▸ What is needed:
Repeat the data exactly. Pictures stay out.

[Source material — start]

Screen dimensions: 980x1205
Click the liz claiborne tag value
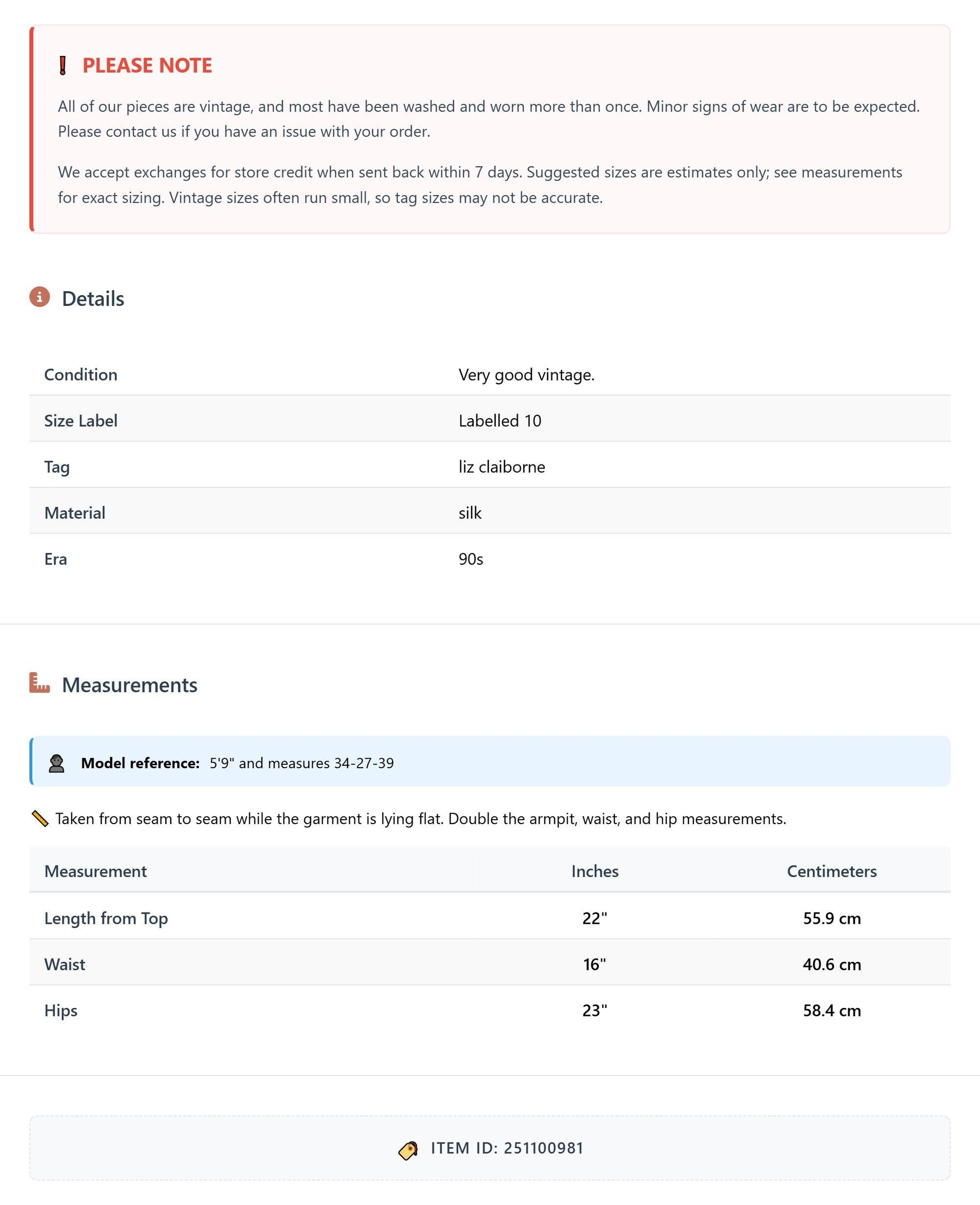click(x=502, y=467)
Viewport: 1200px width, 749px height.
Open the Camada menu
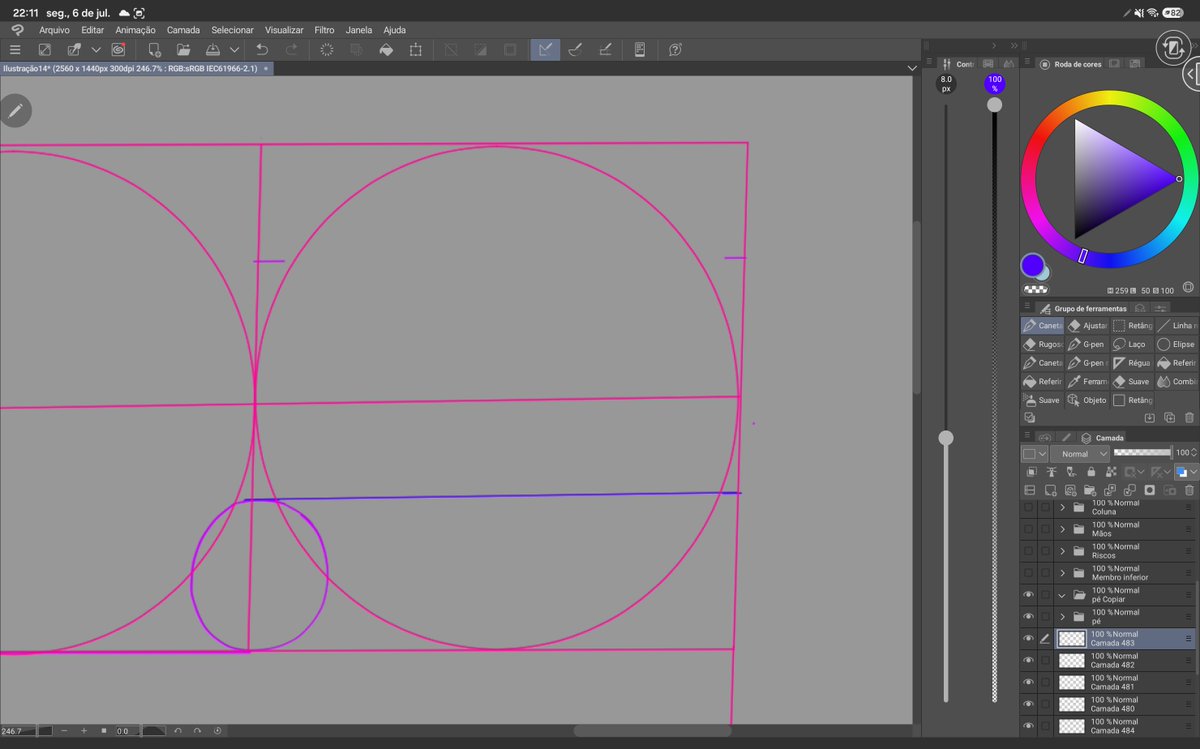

[Source material — finish]

▸ Output of the exercise:
Screen dimensions: 980x1205
Click the liz claiborne tag value
click(x=502, y=467)
Viewport: 1200px width, 749px height.
Open the Camada menu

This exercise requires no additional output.